> [PROBLEM]
Take the data below and copy exactly the lines starting at the one with "[Open accessibility settings] (80, 43)" and finishing at the one with "合同协议 (212, 20)", both included.

_ _ _ _

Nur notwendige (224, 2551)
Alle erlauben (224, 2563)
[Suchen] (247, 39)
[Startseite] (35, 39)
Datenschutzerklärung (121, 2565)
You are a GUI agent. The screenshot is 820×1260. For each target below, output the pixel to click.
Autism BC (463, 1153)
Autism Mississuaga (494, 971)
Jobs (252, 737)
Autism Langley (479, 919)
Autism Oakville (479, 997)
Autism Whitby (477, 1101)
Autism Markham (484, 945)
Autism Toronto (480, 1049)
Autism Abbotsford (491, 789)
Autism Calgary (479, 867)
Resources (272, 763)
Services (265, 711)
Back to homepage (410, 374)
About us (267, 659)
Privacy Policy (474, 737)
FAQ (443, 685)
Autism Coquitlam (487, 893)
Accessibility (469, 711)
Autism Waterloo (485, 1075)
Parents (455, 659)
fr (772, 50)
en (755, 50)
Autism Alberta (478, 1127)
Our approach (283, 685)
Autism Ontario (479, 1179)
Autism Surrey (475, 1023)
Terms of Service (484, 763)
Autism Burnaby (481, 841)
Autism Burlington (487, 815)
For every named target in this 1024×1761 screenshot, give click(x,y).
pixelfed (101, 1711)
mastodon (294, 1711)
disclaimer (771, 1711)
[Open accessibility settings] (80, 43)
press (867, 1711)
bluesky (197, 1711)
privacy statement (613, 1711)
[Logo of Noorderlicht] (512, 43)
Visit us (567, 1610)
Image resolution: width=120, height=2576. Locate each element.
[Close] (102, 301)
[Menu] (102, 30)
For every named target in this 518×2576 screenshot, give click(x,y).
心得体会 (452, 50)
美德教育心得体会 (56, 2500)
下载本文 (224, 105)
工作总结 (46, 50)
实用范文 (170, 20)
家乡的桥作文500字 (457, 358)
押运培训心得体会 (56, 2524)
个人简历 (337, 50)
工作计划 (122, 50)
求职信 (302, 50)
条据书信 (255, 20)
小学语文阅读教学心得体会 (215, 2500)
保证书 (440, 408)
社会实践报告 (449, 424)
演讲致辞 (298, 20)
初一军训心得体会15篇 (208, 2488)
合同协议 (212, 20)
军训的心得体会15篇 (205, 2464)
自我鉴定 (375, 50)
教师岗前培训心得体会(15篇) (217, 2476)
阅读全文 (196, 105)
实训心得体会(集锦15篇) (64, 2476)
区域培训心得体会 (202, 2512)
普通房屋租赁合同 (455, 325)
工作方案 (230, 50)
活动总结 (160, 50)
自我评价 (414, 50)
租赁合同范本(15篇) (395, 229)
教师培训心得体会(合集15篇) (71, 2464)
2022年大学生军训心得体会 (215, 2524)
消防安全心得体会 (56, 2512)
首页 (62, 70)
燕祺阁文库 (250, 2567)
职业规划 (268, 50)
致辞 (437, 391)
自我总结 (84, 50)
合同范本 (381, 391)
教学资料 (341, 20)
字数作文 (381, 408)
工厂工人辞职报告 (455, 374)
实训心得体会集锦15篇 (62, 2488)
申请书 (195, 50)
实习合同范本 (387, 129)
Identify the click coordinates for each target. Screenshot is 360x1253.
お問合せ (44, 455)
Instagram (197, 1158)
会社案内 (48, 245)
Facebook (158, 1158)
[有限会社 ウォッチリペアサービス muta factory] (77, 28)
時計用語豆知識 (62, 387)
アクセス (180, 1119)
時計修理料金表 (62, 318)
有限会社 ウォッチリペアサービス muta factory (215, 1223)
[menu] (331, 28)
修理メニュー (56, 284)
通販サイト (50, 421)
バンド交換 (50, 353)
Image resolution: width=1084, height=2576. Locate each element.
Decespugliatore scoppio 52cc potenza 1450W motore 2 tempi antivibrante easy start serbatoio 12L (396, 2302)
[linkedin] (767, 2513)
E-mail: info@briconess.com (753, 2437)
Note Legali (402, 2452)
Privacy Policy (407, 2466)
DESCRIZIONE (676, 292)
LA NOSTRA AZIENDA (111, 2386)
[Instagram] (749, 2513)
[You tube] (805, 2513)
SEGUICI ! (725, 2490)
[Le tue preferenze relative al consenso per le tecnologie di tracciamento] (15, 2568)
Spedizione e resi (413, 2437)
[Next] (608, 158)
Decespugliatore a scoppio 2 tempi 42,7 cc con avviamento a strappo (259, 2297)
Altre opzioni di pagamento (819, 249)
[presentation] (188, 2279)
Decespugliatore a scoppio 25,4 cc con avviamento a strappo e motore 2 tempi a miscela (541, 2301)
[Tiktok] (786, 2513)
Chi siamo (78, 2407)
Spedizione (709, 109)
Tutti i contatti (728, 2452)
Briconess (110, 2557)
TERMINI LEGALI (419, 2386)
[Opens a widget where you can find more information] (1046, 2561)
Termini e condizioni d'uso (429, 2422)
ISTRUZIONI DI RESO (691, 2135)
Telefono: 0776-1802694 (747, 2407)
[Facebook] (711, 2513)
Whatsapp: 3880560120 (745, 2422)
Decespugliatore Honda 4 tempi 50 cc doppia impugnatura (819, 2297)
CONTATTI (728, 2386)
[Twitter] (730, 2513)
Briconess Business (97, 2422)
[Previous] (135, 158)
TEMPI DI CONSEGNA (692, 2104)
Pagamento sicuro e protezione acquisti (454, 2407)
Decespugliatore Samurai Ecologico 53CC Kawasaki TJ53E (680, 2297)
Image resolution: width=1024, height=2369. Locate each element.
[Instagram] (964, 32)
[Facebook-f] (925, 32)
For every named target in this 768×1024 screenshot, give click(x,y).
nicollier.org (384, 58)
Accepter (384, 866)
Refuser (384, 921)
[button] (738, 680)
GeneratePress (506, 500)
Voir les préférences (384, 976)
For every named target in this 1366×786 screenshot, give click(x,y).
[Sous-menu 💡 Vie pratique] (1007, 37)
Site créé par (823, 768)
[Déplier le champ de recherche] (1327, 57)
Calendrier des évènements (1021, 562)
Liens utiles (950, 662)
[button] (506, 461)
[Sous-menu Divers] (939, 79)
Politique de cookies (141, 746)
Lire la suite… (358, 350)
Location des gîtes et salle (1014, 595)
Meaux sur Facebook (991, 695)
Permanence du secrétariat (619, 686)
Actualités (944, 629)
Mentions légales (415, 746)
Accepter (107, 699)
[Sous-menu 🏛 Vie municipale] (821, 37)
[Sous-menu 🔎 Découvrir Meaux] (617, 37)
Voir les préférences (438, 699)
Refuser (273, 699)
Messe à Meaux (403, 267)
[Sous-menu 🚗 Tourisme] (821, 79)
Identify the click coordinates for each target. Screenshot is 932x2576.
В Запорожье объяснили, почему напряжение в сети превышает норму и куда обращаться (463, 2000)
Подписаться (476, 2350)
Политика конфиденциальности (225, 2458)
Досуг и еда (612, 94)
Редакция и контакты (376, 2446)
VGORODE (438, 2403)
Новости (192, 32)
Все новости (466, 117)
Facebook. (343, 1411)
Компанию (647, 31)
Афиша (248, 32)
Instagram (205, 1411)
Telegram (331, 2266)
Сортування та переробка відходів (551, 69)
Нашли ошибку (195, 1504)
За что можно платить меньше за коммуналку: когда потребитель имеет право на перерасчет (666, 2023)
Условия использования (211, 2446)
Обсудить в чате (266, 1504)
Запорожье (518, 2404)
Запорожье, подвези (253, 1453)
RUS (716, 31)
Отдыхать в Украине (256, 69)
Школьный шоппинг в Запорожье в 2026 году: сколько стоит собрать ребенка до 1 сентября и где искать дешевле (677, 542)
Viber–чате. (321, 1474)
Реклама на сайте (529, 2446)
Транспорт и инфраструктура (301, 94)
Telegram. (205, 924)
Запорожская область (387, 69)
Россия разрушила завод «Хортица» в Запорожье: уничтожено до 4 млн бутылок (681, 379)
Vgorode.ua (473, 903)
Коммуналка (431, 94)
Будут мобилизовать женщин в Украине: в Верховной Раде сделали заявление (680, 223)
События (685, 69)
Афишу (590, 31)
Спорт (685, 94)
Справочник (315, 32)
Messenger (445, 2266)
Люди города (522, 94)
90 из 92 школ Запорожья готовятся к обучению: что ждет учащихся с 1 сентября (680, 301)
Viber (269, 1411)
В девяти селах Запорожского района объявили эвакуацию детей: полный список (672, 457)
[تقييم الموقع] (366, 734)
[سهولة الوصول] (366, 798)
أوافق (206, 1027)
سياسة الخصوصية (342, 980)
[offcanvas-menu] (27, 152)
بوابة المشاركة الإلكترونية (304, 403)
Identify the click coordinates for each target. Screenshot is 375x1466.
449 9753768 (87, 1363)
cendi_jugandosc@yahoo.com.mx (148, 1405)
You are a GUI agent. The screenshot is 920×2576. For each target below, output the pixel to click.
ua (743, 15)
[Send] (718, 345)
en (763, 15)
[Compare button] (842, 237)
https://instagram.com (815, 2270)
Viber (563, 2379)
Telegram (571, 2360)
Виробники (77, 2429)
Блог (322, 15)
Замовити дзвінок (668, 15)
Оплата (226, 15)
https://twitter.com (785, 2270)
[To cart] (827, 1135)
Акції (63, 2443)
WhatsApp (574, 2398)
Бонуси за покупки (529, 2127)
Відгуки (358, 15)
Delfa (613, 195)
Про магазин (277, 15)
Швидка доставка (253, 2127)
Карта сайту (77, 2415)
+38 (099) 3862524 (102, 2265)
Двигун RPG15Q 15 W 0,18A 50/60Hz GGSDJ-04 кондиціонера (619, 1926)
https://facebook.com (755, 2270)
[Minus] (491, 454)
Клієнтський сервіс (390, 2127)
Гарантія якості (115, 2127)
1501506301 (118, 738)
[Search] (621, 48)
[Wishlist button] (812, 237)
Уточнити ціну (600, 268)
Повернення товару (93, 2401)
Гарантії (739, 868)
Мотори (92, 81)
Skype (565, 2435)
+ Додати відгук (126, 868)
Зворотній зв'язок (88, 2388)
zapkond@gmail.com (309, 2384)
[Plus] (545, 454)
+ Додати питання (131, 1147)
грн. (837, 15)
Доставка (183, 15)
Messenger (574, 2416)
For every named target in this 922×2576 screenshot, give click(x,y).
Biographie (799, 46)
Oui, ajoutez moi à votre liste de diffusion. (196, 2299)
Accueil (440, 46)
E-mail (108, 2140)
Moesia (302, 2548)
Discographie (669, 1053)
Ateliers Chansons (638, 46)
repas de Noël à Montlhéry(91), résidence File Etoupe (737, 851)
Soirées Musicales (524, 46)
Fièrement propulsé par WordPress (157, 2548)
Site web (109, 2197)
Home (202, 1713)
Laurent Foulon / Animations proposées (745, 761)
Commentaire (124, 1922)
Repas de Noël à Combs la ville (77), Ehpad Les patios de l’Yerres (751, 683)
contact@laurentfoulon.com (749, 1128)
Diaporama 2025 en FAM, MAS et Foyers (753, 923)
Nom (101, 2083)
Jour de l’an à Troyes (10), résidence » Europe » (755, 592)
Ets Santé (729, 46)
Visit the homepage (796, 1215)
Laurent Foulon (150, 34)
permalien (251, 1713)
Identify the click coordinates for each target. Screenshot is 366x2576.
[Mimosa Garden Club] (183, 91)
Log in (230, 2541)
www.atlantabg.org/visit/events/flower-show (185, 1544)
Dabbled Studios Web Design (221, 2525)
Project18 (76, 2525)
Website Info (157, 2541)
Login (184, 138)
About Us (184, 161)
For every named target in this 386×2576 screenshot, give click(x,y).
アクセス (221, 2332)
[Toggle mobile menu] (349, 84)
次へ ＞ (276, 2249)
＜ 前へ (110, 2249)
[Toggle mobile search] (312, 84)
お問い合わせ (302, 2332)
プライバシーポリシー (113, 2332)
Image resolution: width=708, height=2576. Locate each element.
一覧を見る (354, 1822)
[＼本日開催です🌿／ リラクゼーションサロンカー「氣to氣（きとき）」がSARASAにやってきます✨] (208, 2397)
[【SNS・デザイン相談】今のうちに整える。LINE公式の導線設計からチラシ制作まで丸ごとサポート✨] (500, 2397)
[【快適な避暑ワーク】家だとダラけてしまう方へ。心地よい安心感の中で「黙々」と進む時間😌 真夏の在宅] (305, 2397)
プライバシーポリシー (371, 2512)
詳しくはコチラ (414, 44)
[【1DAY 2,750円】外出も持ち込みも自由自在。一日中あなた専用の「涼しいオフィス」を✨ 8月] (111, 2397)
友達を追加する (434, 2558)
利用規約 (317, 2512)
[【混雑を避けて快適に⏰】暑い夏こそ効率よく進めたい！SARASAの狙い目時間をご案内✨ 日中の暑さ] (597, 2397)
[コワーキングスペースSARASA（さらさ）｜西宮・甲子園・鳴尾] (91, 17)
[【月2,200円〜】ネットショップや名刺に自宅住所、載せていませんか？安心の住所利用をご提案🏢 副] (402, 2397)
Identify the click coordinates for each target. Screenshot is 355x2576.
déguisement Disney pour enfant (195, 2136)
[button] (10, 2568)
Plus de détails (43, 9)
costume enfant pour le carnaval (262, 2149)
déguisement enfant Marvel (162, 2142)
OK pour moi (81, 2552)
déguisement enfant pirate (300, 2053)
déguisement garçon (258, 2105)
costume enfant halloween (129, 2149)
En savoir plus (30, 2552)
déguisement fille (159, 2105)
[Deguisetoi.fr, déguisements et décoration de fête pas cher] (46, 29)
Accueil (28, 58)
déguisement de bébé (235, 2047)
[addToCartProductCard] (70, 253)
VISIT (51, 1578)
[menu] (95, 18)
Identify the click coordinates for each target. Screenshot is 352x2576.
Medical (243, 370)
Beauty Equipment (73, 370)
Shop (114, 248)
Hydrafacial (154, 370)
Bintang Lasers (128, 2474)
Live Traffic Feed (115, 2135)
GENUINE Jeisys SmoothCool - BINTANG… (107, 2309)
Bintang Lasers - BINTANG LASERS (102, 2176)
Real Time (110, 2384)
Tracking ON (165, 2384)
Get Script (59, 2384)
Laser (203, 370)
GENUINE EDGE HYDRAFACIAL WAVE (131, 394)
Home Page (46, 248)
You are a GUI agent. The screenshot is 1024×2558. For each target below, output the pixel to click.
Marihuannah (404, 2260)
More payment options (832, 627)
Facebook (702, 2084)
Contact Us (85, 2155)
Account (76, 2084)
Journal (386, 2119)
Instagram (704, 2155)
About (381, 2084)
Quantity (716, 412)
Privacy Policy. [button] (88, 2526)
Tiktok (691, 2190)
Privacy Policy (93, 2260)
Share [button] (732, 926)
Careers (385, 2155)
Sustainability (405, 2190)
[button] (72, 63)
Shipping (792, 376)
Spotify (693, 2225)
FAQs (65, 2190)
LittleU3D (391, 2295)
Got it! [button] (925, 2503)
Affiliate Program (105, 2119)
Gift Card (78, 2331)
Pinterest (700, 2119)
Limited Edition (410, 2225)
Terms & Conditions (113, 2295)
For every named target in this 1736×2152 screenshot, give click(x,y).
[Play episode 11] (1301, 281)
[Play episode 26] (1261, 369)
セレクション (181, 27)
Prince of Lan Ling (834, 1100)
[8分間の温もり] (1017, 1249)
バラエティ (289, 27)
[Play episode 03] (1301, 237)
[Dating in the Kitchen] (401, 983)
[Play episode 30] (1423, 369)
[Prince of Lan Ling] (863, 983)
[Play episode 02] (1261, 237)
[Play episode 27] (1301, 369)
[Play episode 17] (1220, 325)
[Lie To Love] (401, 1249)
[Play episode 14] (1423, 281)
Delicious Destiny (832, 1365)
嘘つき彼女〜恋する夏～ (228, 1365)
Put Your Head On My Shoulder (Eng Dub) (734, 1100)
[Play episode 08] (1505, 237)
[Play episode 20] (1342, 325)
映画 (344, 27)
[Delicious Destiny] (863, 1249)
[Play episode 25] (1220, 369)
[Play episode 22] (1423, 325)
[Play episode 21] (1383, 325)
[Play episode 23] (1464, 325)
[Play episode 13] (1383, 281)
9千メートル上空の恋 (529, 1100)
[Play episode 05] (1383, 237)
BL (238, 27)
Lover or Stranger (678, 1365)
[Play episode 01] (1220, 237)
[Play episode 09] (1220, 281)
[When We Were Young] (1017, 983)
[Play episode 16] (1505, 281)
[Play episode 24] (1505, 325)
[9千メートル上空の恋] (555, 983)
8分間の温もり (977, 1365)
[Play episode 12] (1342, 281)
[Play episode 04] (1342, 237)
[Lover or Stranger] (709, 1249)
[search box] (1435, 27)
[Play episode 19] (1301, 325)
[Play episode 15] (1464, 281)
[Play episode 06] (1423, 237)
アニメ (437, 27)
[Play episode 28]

_ _ _ _

> [RESULT OF THIS TASK]
[Open accessibility settings] (80, 43)
press (867, 1711)
bluesky (197, 1711)
privacy statement (613, 1711)
[Logo of Noorderlicht] (512, 43)
Visit us (567, 1610)
Image resolution: width=120, height=2576. Locate each element.
[Close] (102, 301)
[Menu] (102, 30)
For every named target in this 518×2576 screenshot, give click(x,y).
心得体会 (452, 50)
美德教育心得体会 (56, 2500)
下载本文 (224, 105)
工作总结 (46, 50)
实用范文 (170, 20)
家乡的桥作文500字 (457, 358)
押运培训心得体会 (56, 2524)
个人简历 (337, 50)
工作计划 (122, 50)
求职信 (302, 50)
条据书信 (255, 20)
小学语文阅读教学心得体会 (215, 2500)
保证书 (440, 408)
社会实践报告 (449, 424)
演讲致辞 (298, 20)
初一军训心得体会15篇 (208, 2488)
合同协议 (212, 20)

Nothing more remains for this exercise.